■ About this task:
In the records below, find the line containing "Open the 'contains'" and restate it and all lines after it exactly, through the last line.

Dataset entries:
== == ==
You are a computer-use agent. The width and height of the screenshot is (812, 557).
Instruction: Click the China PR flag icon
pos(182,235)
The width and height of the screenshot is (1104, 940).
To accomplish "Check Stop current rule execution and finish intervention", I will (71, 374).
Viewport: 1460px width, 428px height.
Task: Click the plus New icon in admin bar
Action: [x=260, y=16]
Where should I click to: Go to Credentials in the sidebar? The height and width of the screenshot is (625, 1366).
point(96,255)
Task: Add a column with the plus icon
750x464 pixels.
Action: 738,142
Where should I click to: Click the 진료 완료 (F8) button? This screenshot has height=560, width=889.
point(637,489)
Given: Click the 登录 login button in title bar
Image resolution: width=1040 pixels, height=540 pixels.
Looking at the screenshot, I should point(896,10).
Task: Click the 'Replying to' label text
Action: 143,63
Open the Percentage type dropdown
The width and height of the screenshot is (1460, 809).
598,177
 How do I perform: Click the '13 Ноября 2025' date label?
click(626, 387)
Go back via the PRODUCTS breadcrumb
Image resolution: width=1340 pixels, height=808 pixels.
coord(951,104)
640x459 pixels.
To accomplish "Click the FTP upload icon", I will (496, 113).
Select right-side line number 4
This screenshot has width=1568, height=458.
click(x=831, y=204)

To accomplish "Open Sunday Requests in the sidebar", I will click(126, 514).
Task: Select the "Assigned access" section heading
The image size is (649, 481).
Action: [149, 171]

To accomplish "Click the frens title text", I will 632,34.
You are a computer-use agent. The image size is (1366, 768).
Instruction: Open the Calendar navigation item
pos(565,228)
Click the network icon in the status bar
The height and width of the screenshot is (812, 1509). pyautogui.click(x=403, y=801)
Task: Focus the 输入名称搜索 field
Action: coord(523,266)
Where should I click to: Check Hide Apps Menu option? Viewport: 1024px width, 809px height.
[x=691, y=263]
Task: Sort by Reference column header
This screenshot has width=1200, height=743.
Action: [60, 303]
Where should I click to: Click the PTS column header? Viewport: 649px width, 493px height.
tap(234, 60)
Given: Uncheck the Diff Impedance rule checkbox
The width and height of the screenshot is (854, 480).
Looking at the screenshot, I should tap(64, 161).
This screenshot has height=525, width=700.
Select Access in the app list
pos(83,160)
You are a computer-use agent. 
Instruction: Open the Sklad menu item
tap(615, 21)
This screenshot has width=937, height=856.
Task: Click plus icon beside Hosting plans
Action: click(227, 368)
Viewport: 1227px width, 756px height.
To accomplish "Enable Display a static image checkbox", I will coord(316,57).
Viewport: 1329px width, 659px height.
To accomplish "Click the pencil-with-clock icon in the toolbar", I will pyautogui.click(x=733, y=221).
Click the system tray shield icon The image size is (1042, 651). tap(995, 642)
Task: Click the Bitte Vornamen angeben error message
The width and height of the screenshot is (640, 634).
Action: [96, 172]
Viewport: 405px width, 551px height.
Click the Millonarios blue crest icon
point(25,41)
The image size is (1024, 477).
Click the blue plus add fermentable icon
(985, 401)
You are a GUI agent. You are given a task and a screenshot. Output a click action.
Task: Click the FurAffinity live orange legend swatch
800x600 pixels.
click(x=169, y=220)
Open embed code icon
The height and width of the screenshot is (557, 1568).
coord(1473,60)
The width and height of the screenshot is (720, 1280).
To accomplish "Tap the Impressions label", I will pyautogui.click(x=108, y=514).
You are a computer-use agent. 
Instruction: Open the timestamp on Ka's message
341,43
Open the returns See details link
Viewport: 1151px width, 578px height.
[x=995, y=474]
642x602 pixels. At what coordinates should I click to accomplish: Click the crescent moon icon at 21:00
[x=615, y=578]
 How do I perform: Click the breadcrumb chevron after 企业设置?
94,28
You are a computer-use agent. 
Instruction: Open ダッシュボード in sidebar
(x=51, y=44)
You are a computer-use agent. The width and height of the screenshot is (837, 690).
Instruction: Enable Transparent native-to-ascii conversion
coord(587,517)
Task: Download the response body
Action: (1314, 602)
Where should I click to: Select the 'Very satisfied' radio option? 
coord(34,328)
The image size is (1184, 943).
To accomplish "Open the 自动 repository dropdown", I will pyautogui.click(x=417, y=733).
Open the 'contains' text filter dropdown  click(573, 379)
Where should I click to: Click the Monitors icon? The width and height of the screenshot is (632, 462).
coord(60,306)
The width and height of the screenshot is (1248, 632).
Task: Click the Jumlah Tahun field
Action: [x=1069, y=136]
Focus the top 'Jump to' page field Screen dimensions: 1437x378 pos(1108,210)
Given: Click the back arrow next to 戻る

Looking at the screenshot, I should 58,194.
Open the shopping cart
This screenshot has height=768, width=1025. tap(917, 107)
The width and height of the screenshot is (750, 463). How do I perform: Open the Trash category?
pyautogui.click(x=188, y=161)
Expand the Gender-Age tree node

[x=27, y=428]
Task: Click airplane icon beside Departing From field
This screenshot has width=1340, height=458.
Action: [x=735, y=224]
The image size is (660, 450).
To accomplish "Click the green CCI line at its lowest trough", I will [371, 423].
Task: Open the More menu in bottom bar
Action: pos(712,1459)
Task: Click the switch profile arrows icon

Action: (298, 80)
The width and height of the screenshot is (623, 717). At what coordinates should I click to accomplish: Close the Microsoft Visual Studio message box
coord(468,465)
== == ==
■ Answer box:
Open the 'contains' text filter dropdown  click(573, 379)
Where should I click to: Click the Monitors icon? The width and height of the screenshot is (632, 462).
coord(60,306)
The width and height of the screenshot is (1248, 632).
Task: Click the Jumlah Tahun field
Action: [x=1069, y=136]
Focus the top 'Jump to' page field Screen dimensions: 1437x378 pos(1108,210)
Given: Click the back arrow next to 戻る

Looking at the screenshot, I should 58,194.
Open the shopping cart
This screenshot has height=768, width=1025. tap(917, 107)
The width and height of the screenshot is (750, 463). How do I perform: Open the Trash category?
pyautogui.click(x=188, y=161)
Expand the Gender-Age tree node

[x=27, y=428]
Task: Click airplane icon beside Departing From field
This screenshot has width=1340, height=458.
Action: [x=735, y=224]
The image size is (660, 450).
To accomplish "Click the green CCI line at its lowest trough", I will [371, 423].
Task: Open the More menu in bottom bar
Action: pos(712,1459)
Task: Click the switch profile arrows icon

Action: (298, 80)
The width and height of the screenshot is (623, 717). At what coordinates should I click to accomplish: Close the Microsoft Visual Studio message box
coord(468,465)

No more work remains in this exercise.